> _What this task involves_: Identify every line in the records below that contains the word "will", and reproduce each one.

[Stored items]
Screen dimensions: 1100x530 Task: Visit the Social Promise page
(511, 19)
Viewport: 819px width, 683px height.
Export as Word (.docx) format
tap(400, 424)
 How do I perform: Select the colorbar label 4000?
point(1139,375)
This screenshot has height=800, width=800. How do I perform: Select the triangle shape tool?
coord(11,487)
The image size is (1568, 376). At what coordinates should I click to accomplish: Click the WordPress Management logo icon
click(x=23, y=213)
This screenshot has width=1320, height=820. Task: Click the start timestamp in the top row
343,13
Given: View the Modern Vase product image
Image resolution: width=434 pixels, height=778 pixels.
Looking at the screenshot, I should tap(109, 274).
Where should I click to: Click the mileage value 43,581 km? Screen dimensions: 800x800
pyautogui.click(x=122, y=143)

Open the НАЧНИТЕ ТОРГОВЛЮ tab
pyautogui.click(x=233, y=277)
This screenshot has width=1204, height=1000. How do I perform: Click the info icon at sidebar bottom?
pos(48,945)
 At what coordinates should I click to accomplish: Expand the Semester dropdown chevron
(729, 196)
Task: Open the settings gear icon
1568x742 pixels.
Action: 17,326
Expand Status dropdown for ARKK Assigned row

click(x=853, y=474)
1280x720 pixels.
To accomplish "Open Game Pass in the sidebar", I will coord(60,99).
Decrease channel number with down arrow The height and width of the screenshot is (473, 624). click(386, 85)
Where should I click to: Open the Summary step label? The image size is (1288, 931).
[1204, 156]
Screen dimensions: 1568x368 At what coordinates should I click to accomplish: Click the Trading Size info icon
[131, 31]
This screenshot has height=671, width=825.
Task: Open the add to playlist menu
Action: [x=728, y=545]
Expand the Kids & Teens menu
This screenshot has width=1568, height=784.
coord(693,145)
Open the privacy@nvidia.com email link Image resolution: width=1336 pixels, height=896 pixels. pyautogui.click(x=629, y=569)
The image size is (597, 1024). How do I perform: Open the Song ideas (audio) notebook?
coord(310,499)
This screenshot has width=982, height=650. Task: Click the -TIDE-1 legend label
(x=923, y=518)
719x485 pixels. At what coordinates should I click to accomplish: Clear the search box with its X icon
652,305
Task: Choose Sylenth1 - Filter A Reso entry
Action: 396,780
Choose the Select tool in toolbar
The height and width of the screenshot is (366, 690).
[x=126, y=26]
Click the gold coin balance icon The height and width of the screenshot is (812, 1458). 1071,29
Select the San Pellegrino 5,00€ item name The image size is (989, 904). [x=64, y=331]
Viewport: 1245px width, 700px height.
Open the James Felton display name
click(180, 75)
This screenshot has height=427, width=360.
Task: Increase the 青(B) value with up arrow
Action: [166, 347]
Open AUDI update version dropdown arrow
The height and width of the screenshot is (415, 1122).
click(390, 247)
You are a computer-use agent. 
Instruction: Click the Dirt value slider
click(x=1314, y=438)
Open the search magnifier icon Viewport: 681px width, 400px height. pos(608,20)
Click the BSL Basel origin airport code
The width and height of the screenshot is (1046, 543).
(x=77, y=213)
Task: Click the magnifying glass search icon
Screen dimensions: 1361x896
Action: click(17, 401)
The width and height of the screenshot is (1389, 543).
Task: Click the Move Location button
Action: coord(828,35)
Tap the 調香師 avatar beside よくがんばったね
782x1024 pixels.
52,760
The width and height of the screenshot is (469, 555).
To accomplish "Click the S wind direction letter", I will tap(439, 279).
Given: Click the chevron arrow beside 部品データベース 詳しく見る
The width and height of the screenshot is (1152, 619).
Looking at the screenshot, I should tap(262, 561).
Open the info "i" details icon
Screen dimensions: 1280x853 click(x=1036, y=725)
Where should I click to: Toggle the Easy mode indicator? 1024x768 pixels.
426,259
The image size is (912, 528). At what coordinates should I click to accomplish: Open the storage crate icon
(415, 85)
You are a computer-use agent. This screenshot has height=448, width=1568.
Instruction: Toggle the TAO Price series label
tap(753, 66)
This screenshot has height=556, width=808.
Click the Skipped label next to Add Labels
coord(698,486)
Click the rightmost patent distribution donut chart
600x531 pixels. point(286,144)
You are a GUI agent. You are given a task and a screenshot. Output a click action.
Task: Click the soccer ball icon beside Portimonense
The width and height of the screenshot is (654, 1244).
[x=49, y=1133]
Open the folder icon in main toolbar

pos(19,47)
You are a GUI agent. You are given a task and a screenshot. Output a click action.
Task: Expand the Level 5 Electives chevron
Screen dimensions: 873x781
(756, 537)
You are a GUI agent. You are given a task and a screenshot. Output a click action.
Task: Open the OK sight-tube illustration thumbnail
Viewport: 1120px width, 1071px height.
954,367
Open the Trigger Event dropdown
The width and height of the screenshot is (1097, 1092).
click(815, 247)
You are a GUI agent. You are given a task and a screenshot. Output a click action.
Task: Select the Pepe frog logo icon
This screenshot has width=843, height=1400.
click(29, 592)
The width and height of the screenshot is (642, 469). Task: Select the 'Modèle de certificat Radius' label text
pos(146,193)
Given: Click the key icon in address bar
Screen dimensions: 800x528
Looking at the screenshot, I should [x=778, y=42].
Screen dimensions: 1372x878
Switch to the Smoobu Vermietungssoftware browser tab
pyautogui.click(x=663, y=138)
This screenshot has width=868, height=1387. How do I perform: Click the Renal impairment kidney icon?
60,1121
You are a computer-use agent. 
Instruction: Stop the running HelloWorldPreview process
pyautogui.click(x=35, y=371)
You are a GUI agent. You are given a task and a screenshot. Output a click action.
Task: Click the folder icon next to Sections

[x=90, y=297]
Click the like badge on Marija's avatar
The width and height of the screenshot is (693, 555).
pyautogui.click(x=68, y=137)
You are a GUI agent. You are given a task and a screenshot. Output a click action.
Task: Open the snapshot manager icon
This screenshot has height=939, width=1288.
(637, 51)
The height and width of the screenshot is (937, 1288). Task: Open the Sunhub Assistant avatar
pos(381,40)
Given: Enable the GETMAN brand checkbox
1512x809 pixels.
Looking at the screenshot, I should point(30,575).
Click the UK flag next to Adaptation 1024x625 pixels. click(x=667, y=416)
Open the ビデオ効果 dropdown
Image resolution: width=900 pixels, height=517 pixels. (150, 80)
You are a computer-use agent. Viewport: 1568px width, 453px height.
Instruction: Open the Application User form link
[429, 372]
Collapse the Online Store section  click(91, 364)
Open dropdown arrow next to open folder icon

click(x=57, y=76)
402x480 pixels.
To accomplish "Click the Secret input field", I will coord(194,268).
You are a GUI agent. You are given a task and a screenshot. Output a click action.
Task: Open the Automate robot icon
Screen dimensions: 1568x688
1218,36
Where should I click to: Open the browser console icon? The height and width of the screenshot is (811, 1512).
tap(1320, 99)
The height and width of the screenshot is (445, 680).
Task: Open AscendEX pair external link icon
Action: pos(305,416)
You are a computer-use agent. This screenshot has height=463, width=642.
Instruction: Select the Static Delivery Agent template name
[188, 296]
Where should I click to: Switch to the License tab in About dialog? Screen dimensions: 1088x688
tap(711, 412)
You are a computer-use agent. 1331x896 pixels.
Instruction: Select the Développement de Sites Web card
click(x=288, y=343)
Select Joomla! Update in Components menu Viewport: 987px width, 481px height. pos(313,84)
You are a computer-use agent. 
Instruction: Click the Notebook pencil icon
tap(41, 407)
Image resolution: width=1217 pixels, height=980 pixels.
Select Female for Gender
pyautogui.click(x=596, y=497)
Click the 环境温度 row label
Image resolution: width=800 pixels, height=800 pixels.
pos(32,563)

> _Your solution_:
To accomplish "Open Game Pass in the sidebar", I will coord(60,99).
To accomplish "Click the S wind direction letter", I will tap(439, 279).
To accomplish "Click the Secret input field", I will coord(194,268).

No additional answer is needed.